Analysis of datasets. Multi-ZOL is a multimodal sentiment annotated dataset provided by Xu et al. [10] for evaluating the MIMN model, which contains six aspects: “price-performance ratio”, “performance configuration”, “battery life”, “appearance and feeling”, “photographing effect”, and “screen”. Except “price-performance ratio”, the corresponding affective entities with the aspects can be intuitively found in the images in reviews. For example, “performance configuration” corresponds to the run points’ scores with different colors or the line charts and other statistical charts; “battery life” corresponds to the battery consumption diagrams; “appearance and feeling” corresponds to the photos of mobile phones; “photographing effect” corresponds to the close-range or long-range photos; “screen” corresponds to the lighted mobile phone screens, etc. In the MTCom dataset, for the annotated aspects of “general comment”, “location”, “environment”, “prices”, “tastes”, and “service”, it is difficult to find their corresponding affective entities in the review images, except for “environment” and “tastes”. Therefore, the reason for the performance differences of the model in the two datasets is likely to be the non-correspondence between the aspects and the affective entities of images in most of reviews.
At the same time, we also further explore the compositions of the text content and images in two datasets: Multi-ZOL and MTCom. Figure 4 sorts the average text lengths and image numbers of samples in two datasets, respectively, and the statistics of their 91st to 99th quantiles are listed in Table 6. Taking the statistics in the typical 95th quantile as an example, we can see that the average text length of MultiZOL is 803, while that of MTCom is only 146, and the average number of images in Multi-ZOL is 14, while that of MTCom is only 7. This is because, for expensive electronic products such as mobile phones, people tend to use longer text to describe all aspects of them in detail, as well as supplementing their reviews with corresponding images for almost every aspect. However, for the daily consumption of food and beverage, people usually do not spend a lot of time giving long reviews unless the dining experience is very good or very bad. So the text lengths and image numbers of reviews in the MTCom dataset are shorter and less than those in the Multi-ZOL dataset, and more representative of the majority of review data.
Analysis of limitations. The analysis of the datasets also verifies our design idea from another aspect, that is, in the task of multimodal sentiment analysis, text information is dominant, and an image is auxiliary rather than a complete ideographic unit. Furthermore, VECapsNet proposed in our method uses capsule networks to model the local sentimental features, so it has more advantages for processing short text than MIMN, which uses bidirectional LSTMs for capturing long-distance dependencies of context.

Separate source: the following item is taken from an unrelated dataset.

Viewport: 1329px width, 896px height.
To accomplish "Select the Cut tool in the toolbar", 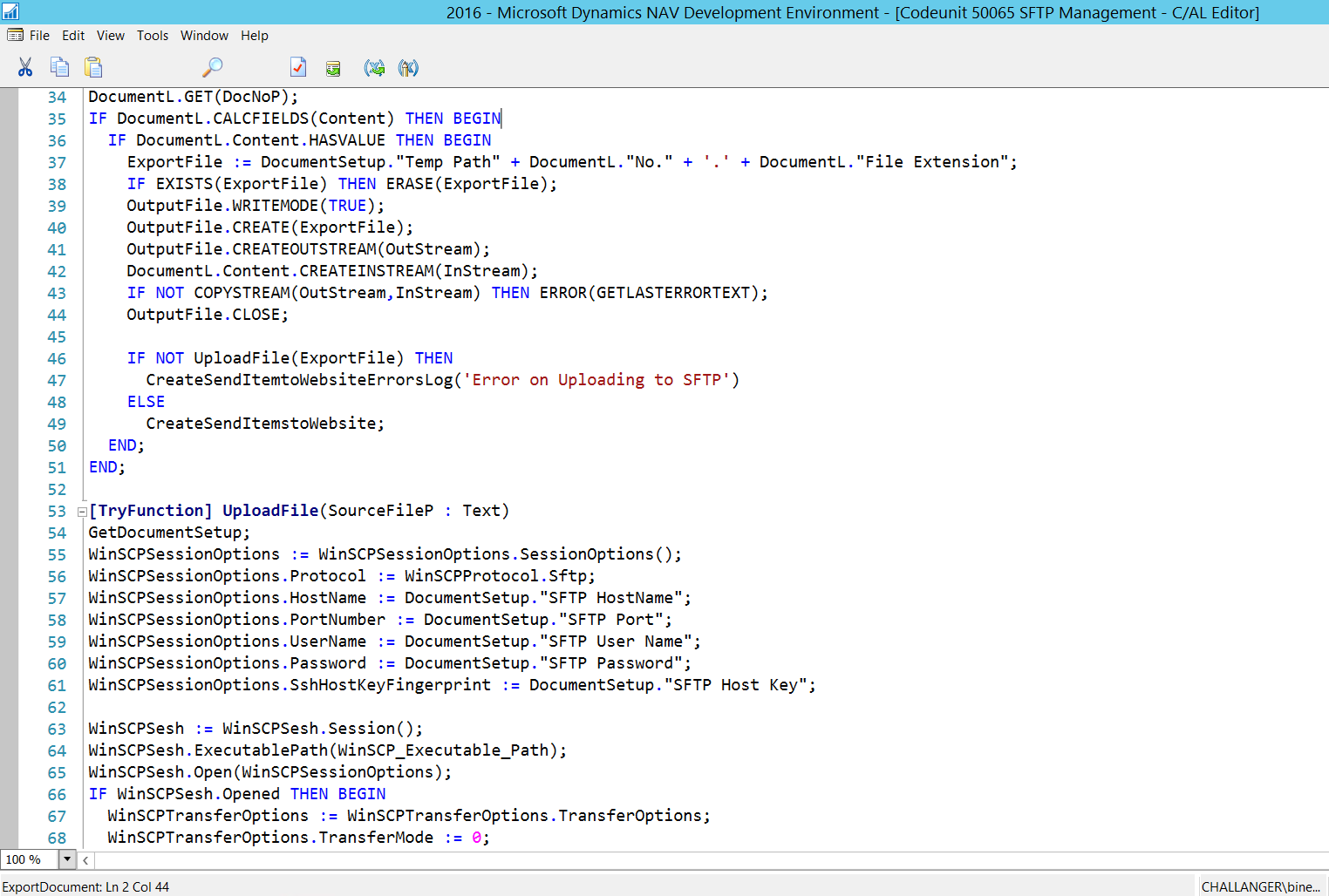I will click(x=25, y=67).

Although the effectiveness of VECapsNet can be verified by the overall experimental results, for long text content and a small number of image comments with almost no explicit emotion, the performance of VECapsNet is shown to be degraded, which may be due to the fact that text-guided image feature learning may not be able to well mine the induced emotion in images. We also point out that for the direction of our further research, we still need to strengthen the emotion analysis for long text compared with the uncertainty of image emotion. We may consider decomposing the long text into short texts according to syntactic structures or integrating the structural information of long text into the capsule features in MMCapsNet for sentiment prediction, so as to capture more sufficient semantic features from the global context.

5. Conclusions

Aspect-based multimodal sentiment analysis is an important task in emotion analysis. In this paper, we proposed a visual enhancement capsule network (VECapsNet) based on interactive learning and built an aspect-based multimodal sentiment dataset (MTCom) by crawling reviews from the Meituan website. First, an adaptive mask memory capsule network is proposed for text feature learning. The model combines the memory networks and the capsule networks to integrate context semantic information into local word embedding and obtain capsule features related to aspect phrases by an adaptive mask attention mechanism. Second, we propose a novel aspect-guided capsule network for learning image sentiment features, which captures the local image information related to aspect phrases using a Text2vision attention mechanism to guide the sentimental learning on image feature capsules. Last, the multi-round fusion module is constructed by enhancing the text sentimental representations using the aspect-guided image features for aspect-based sentiment classification. The results of extensive experiments on the publicly available single-text evaluation datasets, the multimodal Multi-ZOL dataset, and on our MTCom dataset show that our method proposed in the paper performs satisfactorily on the different multimodal aspect-based sentiment analysis tasks. Compared with the existing models, VECapsNet can better capture the local semantic features correlated to the aspect phrases in text and images, which is more suitable for general text-based multimodal user-generated reviews. In the future, we will further study how to more deeply integrate long-text semantics and image interactions into the capsule features and apply our method to different multimodal sentiment analysis tasks.

Author Contributions

Conceptualization, Methodology, Original draft preparation, Y.Z.; Data processing, Experiments and analysis, Z.Z.; Supervision, Funding acquisition, Review and editing, D.W. and S.F. All authors have read and agreed to the published version of the manuscript.

Funding

This research was funded by the National Natural Science Foundation of China (62172086, 61872074).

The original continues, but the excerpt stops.